Acara pembukaan berlangsung khidmat dan dihadiri langsung oleh Camat Talawaan, Ruben Lengkong, SIP., M.Si., serta Hukum Tua Lenda S. Mokalu, dan Ketua BPD Drs. Hanny Kumontoy. Dalam sambutannya, Camat Talawaan mengajak seluruh warga untuk turut serta memeriahkan kegiatan tersebut.
“Mari melibatkan diri, memeriahkan acara ini, sambil mengingat bahwa Tuhan yang memberikan kemerdekaan kepada bangsa kita dan memelihara bangsa kita sampai saat ini yang ke-81,” ujar Ruben Lengkong di hadapan warga dan undangan.
Camat juga menekankan pentingnya semangat kebersamaan dalam membangun desa. “Perlombaan ini akan dapat memberi kita semangat untuk membangun desa, semangat untuk bekerja sama di desa kita. Mari sama-sama ciptakan desa kita menjadi desa yang dibanggakan, desa yang bisa mensejahterakan warganya, dari warga untuk warga,” tegasnya.

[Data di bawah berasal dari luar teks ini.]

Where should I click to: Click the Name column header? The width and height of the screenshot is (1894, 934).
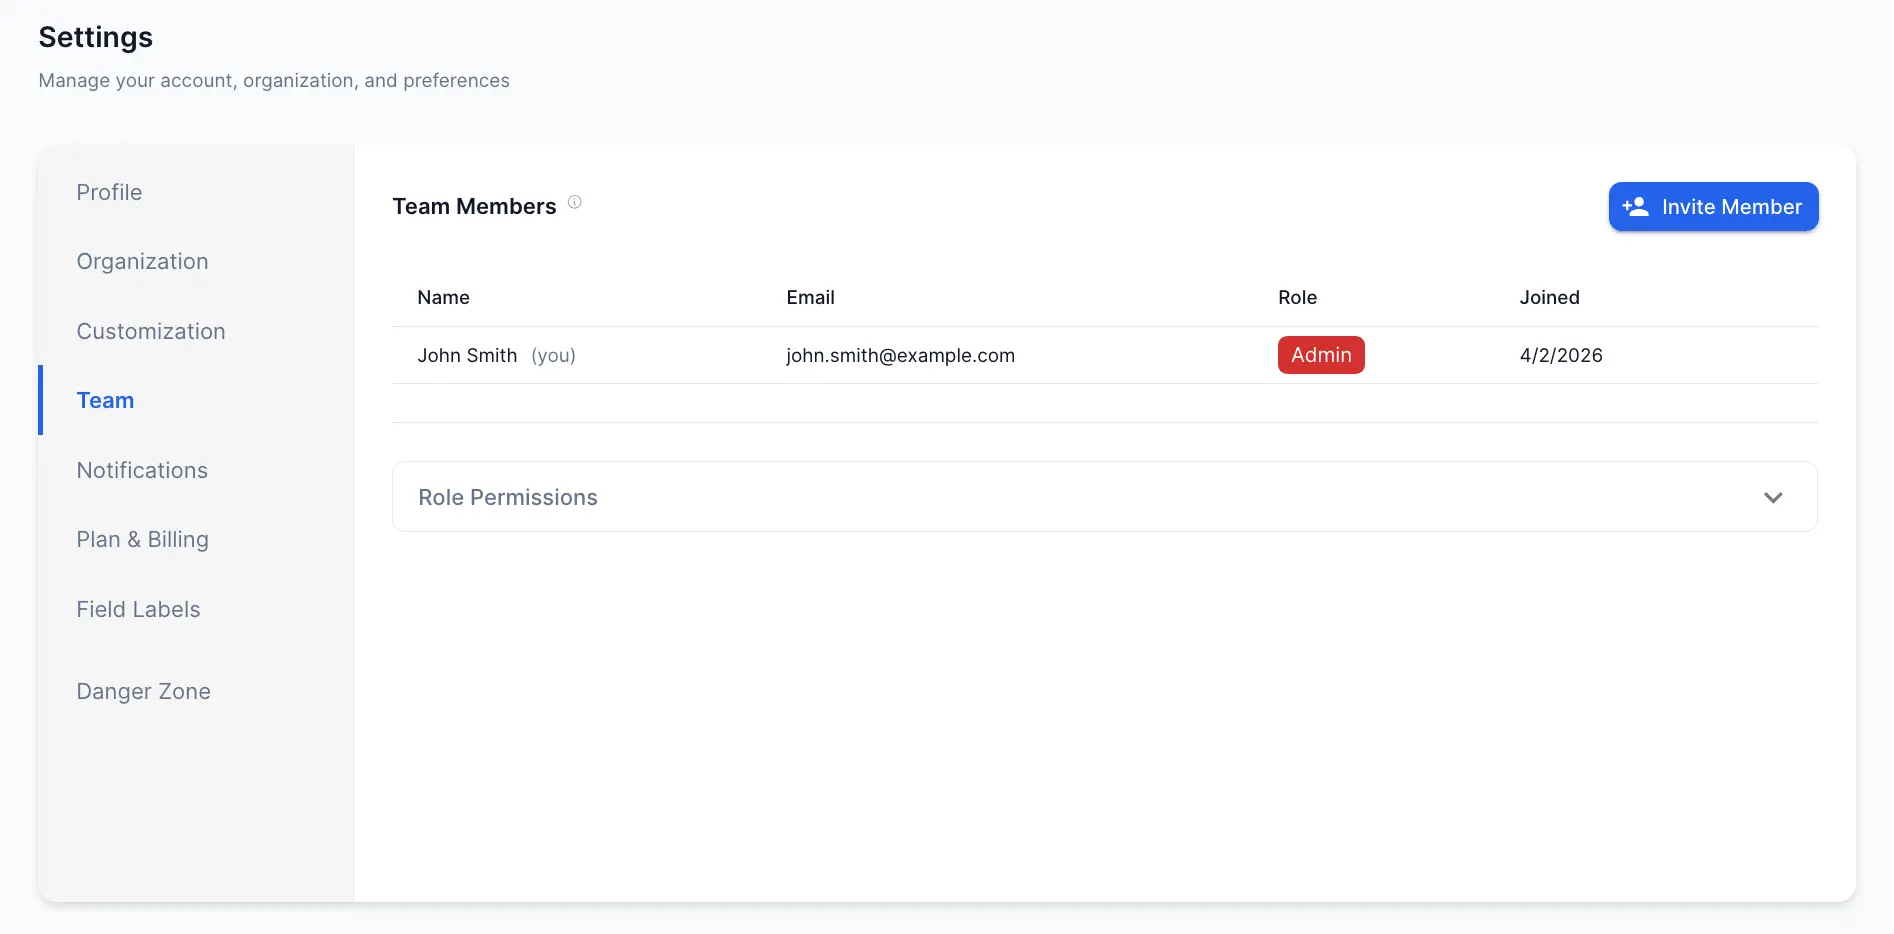click(x=443, y=297)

Ia juga mengingatkan pentingnya dukungan terhadap program-program yang ada serta kolaborasi antara Hukum Tua dan perangkat desa. “Tidak ada keberhasilan tanpa kebersamaan. Dahulu para pejuang juga bersama-sama, dan sekarang kita akan melanjutkan perjuangan mereka di dalam kehidupan yang ada di desa yang sama-sama kita cintai,” tambahnya.
Mengakhiri sambutannya, Camat Talawaan menyampaikan salam kemerdekaan untuk seluruh masyarakat dengan seruan “Merdeka! Merdeka! Merdeka!” yang disambut antusias oleh warga.

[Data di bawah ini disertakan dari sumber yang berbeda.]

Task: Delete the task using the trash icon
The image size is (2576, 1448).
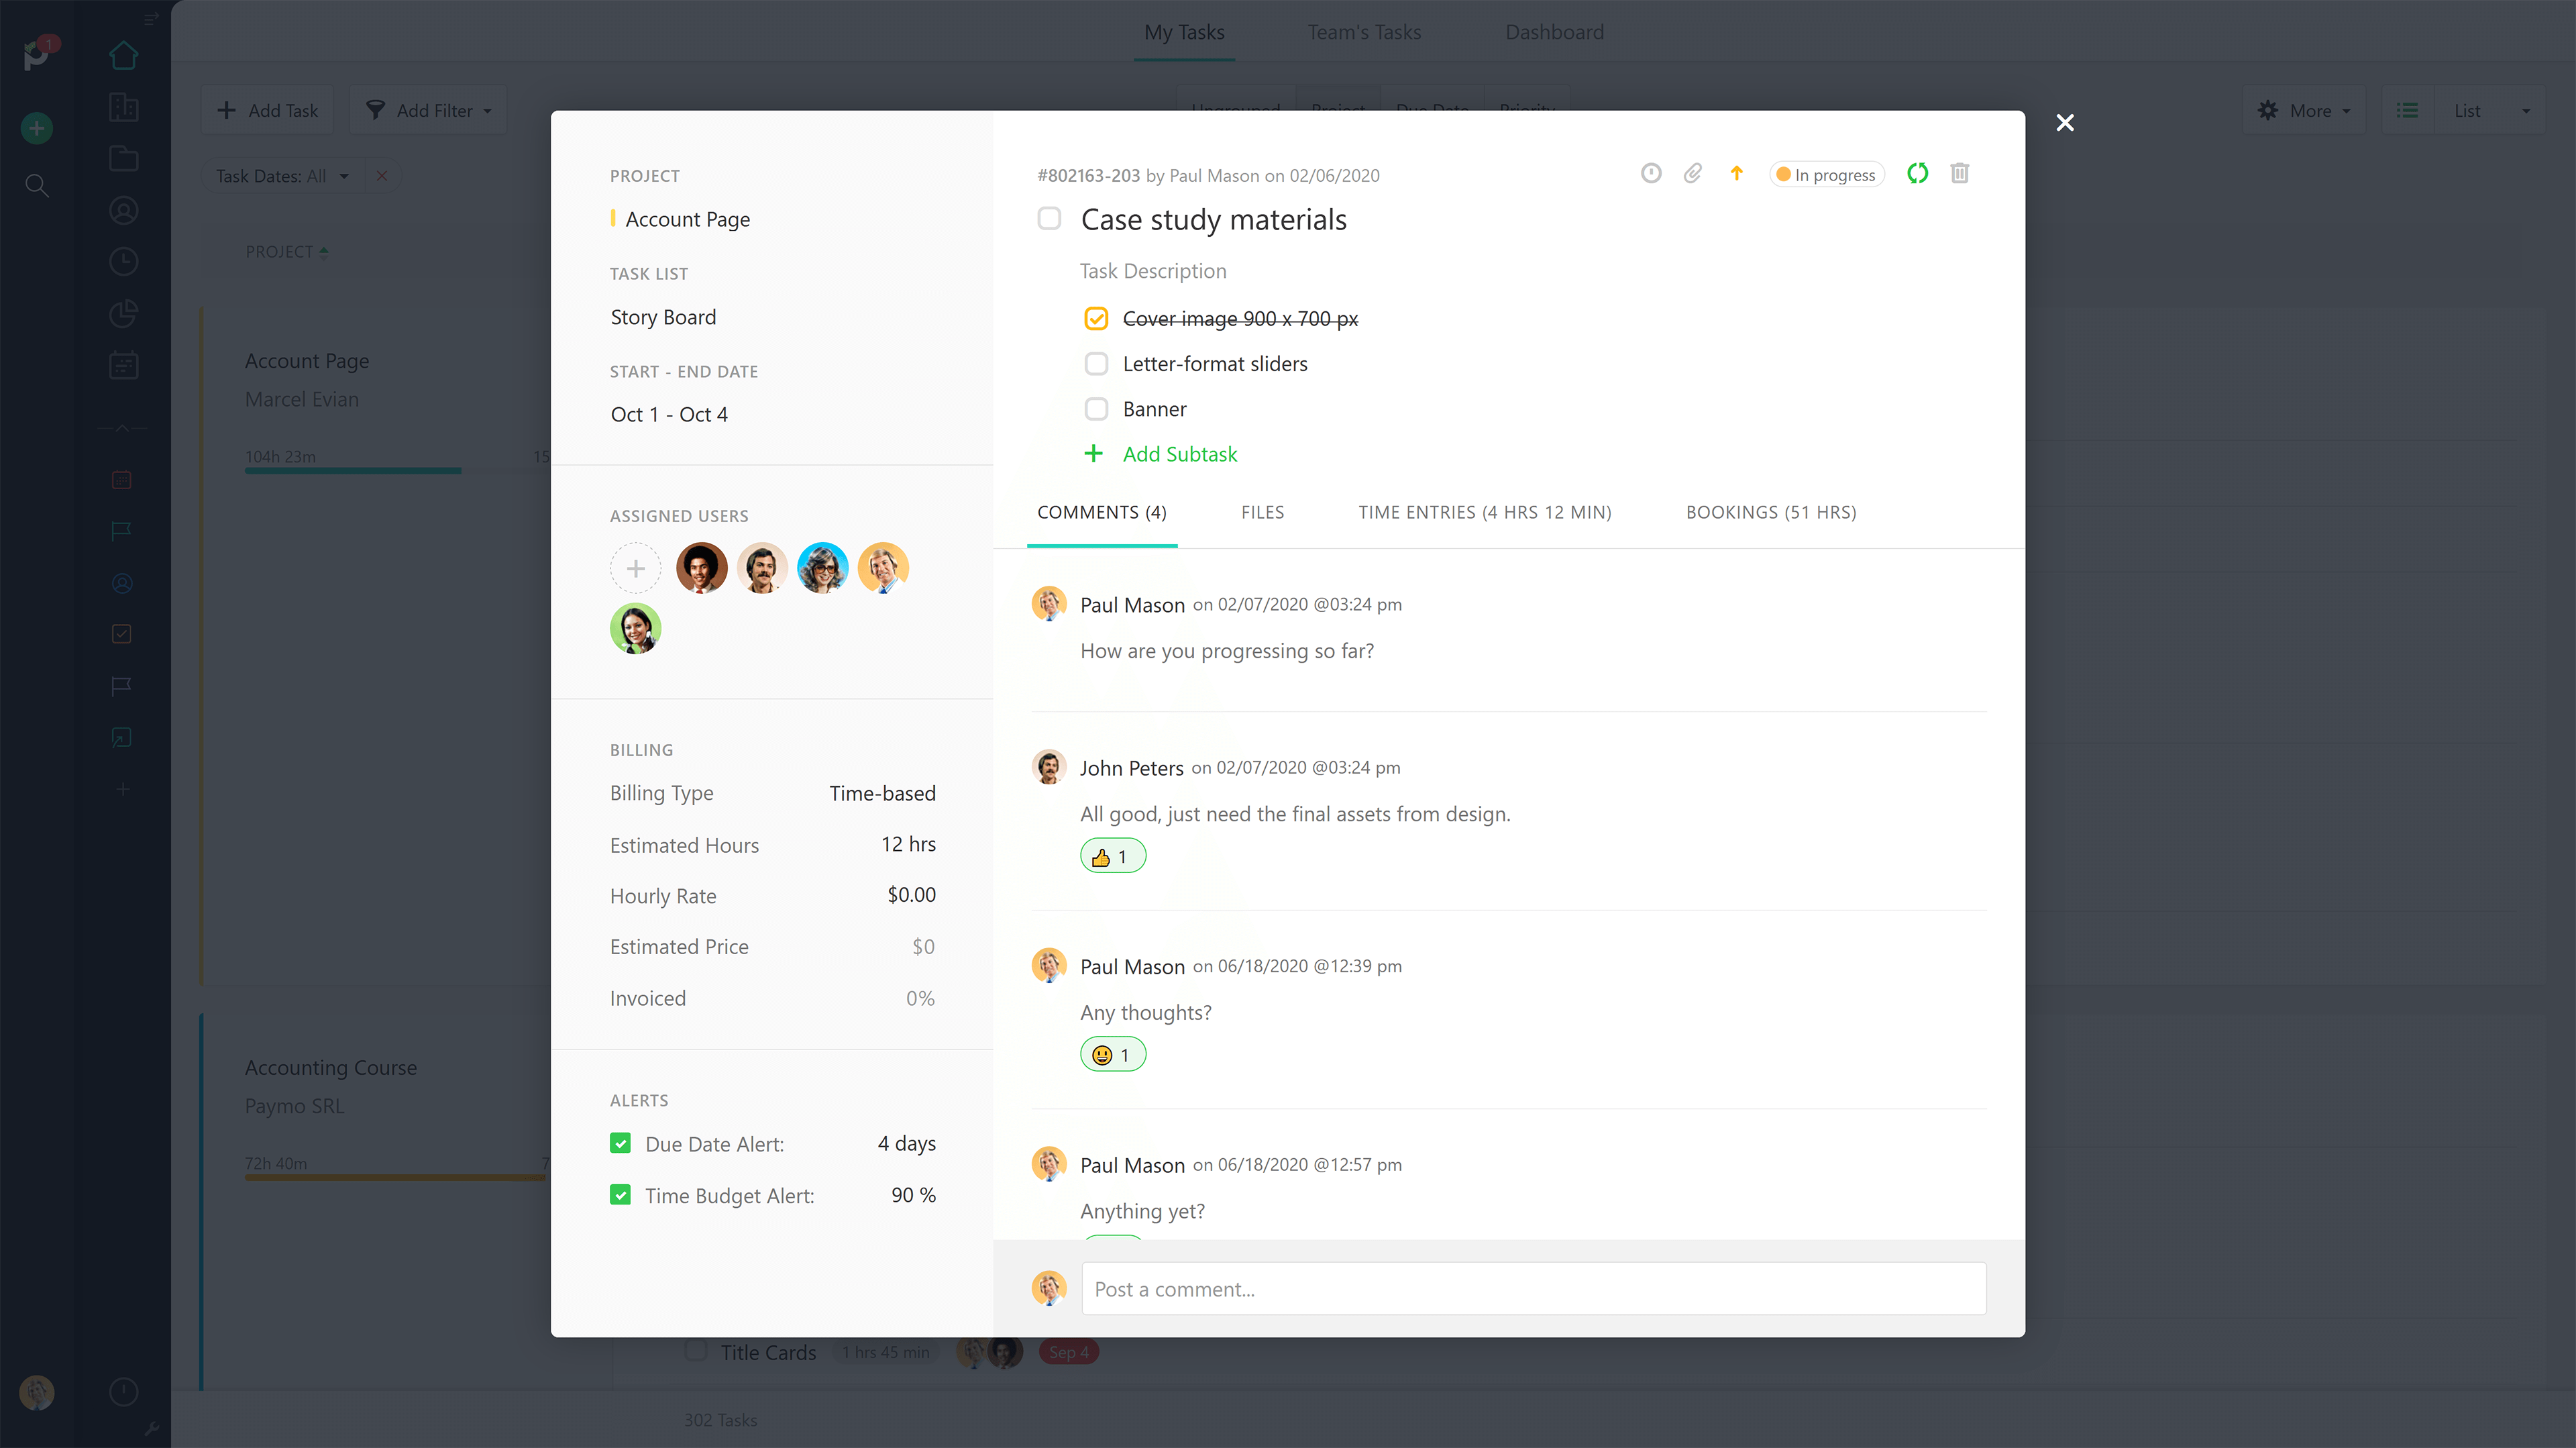Action: 1959,173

Pada akhir acara pembukaan, Hukum Tua Lenda S. Mokalu secara simbolis menyerahkan hadiah kupon nomor undian berupa kipas angin kepada salah satu warga beruntung. Panitia berkomitmen untuk menyediakan kupon undian berhadiah sebagai bentuk apresiasi kepada peserta dan masyarakat yang hadir.
Komitmen Keamanan dan Kemeriahan
Panitia yang diketuai oleh Nelson Ilato, dengan Sekretaris Fanny Rumondor, dan Bendahara Maya Lumingkewas, berkomitmen penuh untuk menjaga keamanan selama pelaksanaan kegiatan. Perangkat desa dan Linmas turut dikerahkan untuk memastian kelancaran dan kenyamanan seluruh peserta dan pengunjung.
“Kami berkomitmen kegiatan ini akan dibuat semeriah mungkin dan tetap mengutamakan keamanan seluruh warga Desa Paniki Baru,” ujar Ketua Panitia Nelson Ilato.
Pantauan langsung di lokasi menunjukkan antusiasme masyarakat yang sangat tinggi. Panitia juga mengumumkan bahwa pada puncak acara tanggal 17 Agustus 2026 nanti, akan digelar lomba Panjat Pinang dengan hadiah yang sangat meriah. Kegiatan ini diprediksi akan menjadi daya tarik utama dan semakin menyemarakkan perayaan HUT Kemerdekaan RI di Desa Paniki Baru.
Dengan rangkaian kegiatan yang padat dan meriah, perayaan kemerdekaan di Desa Paniki Baru diharapkan dapat mempererat tali silaturahmi antarwarga serta menumbuhkan semangat gotong royong dalam membangun desa.